* **REQUIRED WORK**:
Retype the line with "Given: Click the Unresolved resolution value" exactly. Then retype every line after it through the end of the entries below, and nothing more, leaving out pictures.

* **RECORDS TO PROCESS**:

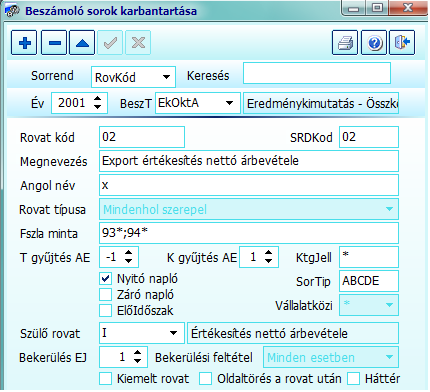Viewport: 430px width, 392px height.
Task: Exit the form using door icon
Action: tap(402, 42)
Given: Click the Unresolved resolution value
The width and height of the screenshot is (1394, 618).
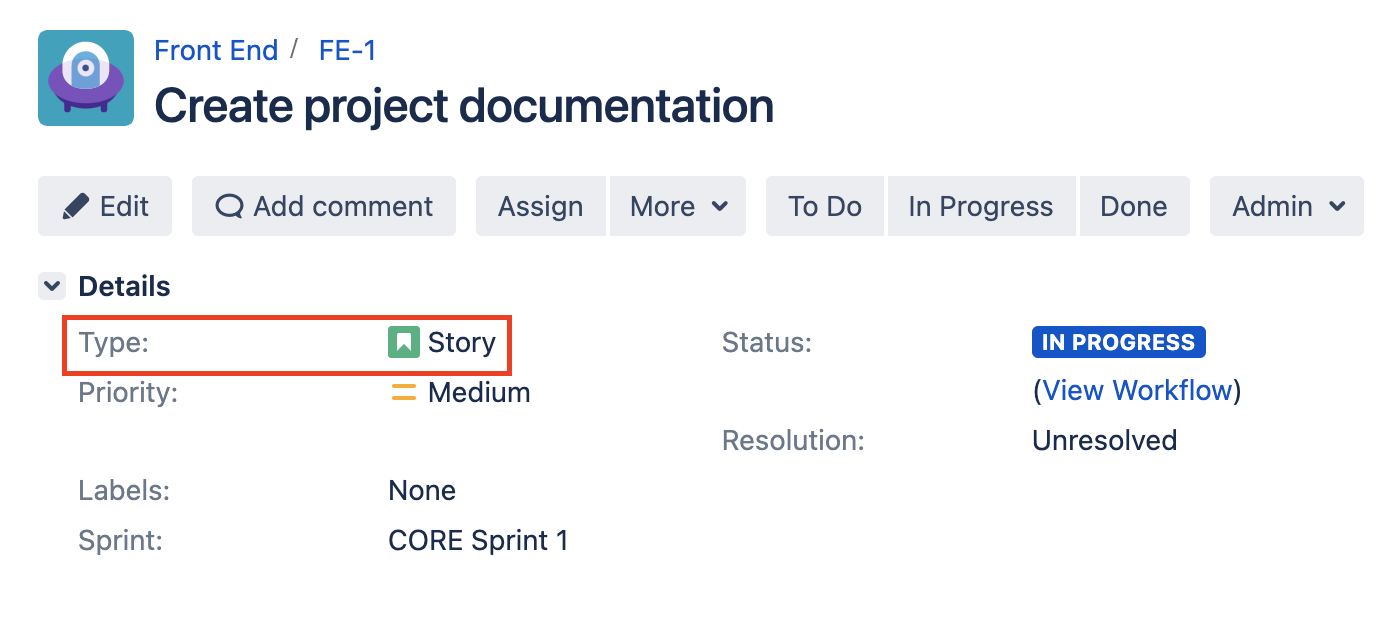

* **OUTPUT BELOW**:
Given: Click the Unresolved resolution value
The width and height of the screenshot is (1394, 618).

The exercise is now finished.